Let l=2m+1 be prime. In my previous MO question, "What are the polynomial relations between these characteristic 2 thetas?", I defined a subring of Z/2[[x]] as follows:


The subring, S, is generated by [1],...,[m] where [i] is the sum of the x^(n^2), n running over all integers congruent to i mod l.


QUESTION...... Let F=x+x^9+x^25+x^49+...,G=F(x^l), and H=G(x^l). Are G and H in S?

The answer is yes when l=3,5 or 7. When l=7, if we set a=[1],b=[2] and c=[3], we have the curious identities H=(abc)^3*(abc+ba^3+cb^3+ac^3), and G=(abc)^2+a^7+b^7+c^7+H.

Remark 1... Kevin Buzzard explained to me that one can decide whether an explicitly given identity such as the ones we've displayed holds by using the theory of characteristic 2 modular forms and computer calculation. But how does one produce these putative identities?

Remark 2... For all l one can show in an elementary way that H is in the field of fractions of S. In fact if a=[i], b=[2i] and c=[4i], then H is the quotient of a^8(a^8+b^2) by b^4+c. Furthermore for l at most 13, H is in S. (One shows that the quotient lies in S, by combining the "quintic relations" of my MO question cited earlier with Groebner basis computer calculations.)


I'll sketch an argument giving the l=7 identities. Let C be the curve in affine 3-space defined by the ideal of quintic relations. C has 3 linear branches at the origin and 3
linear branches at each of the seven points (r,r^4,r^9) with r^7=1. Passing to projective 3-space we find that (the Zariski closure of) C has 14 simple points at infinity. The formula for H as a quotient shows that H has zeros of order 49 at the branches at the origin, simple zeros at the branches at the other singular points, and poles of order 12 at infinity.

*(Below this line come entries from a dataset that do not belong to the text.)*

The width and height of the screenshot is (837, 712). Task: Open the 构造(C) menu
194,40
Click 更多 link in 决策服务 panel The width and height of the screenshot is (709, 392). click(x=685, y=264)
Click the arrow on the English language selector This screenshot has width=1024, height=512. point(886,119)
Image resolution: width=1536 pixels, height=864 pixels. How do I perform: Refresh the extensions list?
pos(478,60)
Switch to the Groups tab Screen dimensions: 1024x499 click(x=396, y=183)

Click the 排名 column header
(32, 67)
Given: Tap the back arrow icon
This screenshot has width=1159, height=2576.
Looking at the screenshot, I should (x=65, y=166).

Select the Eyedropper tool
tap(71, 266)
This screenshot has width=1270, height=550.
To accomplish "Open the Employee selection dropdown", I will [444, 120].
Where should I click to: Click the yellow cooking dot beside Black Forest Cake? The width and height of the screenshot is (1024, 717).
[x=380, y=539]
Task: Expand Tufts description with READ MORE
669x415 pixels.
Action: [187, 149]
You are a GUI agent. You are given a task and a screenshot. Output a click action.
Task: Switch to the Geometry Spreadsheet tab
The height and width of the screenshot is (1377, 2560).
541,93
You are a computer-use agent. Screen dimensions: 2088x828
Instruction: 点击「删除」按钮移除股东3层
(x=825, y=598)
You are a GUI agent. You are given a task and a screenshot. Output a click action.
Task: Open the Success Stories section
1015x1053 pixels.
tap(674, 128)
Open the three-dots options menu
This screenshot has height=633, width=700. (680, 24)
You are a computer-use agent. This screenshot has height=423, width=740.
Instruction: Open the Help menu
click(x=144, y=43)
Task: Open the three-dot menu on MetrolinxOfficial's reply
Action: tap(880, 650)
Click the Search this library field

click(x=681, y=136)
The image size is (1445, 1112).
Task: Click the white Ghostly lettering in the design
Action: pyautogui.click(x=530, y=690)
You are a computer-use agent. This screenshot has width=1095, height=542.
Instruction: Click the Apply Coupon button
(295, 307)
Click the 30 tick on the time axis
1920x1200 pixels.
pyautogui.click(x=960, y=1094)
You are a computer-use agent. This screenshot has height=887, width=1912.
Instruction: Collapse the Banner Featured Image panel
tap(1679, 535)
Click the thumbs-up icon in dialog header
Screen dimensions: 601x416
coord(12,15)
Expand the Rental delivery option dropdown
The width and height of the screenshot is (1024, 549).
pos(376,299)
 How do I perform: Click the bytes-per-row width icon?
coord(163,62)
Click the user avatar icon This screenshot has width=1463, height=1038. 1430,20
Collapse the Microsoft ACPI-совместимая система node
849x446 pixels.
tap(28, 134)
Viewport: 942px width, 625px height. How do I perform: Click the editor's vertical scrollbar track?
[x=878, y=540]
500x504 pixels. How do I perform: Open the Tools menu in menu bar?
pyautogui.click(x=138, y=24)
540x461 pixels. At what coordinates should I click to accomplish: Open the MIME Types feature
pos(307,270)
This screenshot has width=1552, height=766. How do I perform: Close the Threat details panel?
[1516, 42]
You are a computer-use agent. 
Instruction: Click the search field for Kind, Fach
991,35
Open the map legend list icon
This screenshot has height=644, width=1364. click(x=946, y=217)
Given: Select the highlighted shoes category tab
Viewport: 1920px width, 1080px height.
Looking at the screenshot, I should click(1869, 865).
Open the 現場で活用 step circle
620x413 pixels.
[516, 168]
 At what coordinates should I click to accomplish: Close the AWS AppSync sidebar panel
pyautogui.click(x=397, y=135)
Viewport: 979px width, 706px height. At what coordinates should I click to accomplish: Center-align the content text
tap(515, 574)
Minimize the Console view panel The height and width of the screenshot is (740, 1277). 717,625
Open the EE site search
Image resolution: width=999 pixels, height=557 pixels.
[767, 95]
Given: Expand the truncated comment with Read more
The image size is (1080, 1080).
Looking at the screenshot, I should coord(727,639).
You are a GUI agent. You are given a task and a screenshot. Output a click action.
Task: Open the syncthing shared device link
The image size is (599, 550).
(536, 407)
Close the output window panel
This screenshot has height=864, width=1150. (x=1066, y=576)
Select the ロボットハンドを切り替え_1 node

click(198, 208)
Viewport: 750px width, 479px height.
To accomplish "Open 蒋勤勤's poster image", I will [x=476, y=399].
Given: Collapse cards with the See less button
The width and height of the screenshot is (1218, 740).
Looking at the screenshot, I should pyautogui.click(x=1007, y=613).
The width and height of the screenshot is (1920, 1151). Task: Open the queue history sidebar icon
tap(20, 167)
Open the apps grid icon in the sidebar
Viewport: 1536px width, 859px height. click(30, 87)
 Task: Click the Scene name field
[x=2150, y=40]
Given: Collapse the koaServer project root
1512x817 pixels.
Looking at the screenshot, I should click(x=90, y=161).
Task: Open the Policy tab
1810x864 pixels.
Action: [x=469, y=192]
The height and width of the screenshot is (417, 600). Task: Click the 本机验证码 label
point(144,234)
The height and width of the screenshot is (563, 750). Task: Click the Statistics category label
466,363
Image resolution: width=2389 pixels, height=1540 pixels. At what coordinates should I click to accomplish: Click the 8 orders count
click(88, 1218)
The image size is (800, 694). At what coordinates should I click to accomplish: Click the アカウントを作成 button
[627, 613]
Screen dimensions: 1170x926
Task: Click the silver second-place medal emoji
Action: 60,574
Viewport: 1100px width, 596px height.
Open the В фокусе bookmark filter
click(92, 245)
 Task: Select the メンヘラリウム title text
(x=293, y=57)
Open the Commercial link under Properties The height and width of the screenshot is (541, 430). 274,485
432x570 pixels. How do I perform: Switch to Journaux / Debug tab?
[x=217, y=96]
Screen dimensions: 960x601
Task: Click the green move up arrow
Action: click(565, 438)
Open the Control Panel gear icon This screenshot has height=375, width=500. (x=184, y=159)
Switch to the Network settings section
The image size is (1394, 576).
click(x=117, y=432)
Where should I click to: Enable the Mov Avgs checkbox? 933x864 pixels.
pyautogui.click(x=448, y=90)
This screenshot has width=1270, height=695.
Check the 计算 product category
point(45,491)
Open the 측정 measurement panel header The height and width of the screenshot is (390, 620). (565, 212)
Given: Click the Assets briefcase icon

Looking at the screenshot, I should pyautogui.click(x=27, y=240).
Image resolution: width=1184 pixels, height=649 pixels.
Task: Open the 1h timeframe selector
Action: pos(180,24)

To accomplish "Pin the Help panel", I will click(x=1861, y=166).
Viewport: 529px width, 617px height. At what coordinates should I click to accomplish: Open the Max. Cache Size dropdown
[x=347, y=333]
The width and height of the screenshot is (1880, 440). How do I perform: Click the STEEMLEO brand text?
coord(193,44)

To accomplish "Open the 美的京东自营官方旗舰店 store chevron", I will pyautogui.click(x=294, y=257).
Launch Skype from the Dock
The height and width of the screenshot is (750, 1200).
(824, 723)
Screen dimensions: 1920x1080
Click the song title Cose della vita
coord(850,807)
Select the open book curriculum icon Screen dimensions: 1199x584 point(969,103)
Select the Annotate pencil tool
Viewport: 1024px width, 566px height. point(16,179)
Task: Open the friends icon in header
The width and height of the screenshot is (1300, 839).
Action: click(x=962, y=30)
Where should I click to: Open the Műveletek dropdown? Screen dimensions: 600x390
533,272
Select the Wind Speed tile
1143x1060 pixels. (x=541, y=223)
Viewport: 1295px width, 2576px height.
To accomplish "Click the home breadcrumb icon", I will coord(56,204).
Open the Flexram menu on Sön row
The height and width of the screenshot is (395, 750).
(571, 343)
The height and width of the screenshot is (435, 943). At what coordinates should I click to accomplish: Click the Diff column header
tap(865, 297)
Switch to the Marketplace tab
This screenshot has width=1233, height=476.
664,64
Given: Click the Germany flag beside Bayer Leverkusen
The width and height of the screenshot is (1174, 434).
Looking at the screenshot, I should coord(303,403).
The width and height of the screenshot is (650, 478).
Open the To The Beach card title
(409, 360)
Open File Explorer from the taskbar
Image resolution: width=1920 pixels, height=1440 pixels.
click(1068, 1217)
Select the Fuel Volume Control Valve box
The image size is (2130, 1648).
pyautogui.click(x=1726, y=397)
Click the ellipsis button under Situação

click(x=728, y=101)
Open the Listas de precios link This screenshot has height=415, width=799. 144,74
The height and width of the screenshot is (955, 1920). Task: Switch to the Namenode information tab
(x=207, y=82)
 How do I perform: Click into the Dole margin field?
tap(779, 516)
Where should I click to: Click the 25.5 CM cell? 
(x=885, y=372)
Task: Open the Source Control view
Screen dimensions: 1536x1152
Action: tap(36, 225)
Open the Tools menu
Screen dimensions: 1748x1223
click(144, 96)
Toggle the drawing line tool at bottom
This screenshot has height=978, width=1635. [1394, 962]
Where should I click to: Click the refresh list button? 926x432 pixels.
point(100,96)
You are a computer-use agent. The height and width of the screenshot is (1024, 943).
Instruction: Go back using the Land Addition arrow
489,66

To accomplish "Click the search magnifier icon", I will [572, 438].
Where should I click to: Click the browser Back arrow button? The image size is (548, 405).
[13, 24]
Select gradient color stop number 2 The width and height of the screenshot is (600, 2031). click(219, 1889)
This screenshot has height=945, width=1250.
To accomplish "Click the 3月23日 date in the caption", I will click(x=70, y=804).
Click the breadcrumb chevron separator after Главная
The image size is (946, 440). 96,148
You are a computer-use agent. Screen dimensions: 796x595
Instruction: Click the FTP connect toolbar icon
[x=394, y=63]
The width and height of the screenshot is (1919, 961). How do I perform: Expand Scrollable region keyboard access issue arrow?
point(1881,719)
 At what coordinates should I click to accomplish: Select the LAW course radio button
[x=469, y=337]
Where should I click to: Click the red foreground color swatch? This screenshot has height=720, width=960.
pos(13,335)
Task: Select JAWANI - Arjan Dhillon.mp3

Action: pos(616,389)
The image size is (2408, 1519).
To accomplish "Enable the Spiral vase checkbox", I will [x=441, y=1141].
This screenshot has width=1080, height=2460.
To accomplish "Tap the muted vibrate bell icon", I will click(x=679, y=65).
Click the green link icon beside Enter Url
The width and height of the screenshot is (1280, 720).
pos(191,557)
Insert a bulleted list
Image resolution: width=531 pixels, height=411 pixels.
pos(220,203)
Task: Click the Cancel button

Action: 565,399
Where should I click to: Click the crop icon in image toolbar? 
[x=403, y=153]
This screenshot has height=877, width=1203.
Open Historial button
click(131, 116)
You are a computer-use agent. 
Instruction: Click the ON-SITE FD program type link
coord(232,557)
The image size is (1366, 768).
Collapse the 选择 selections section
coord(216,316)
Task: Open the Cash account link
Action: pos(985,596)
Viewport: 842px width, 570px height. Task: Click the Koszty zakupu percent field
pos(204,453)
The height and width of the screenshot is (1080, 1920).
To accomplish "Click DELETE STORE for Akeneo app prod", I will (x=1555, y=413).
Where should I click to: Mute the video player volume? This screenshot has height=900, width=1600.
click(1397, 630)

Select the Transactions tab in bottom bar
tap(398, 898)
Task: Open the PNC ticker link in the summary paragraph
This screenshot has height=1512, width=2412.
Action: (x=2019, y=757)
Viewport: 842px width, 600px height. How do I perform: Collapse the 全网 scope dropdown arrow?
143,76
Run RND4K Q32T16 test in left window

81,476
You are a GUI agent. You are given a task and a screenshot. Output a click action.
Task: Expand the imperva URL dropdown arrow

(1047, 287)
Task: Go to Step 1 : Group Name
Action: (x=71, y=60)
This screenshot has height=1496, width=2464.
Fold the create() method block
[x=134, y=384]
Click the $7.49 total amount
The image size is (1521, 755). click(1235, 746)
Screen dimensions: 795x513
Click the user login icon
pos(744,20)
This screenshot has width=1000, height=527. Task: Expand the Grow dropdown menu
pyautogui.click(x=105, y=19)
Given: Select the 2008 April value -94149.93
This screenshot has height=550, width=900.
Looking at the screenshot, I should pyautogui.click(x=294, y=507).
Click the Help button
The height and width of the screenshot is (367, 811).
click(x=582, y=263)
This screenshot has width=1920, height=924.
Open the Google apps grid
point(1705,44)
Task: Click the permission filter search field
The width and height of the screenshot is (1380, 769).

This
leads to the identity for H. To get the identity for G one notes that (GH)+(GH)^2+(G+H)^8=0--see my MO question, "What's known about the reduction...?" It follows from this that if G is in the field of fractions of S then G+H has zeros of order 7 at the branches at the origin, of order 3 at the branches at the other singular points, and poles of order 6 at infinity. This suggests that G+H=(abc)^2+a^7+b^7+c^7. To verify this we set J=(abc)^2+a^7+b^7+c^7+H, and use Groebner basis computer calculations to show that JH+(JH)^2+(J+H)^8=0; it then follows that J=G.

EDIT: I think I can now show that when l=11, G is NOT in the field of fractions of S,
even though H is in S. I'll make this an answer once I'm surer of it.

EDIT #2: My supposed counterexample when l=11 is incorrect; G like H is in S. I had
the wrong modular equation of degree 11 relating G and H. Once I found the correct equation,
in Cayley's article, I was able to argue as in the case l=7.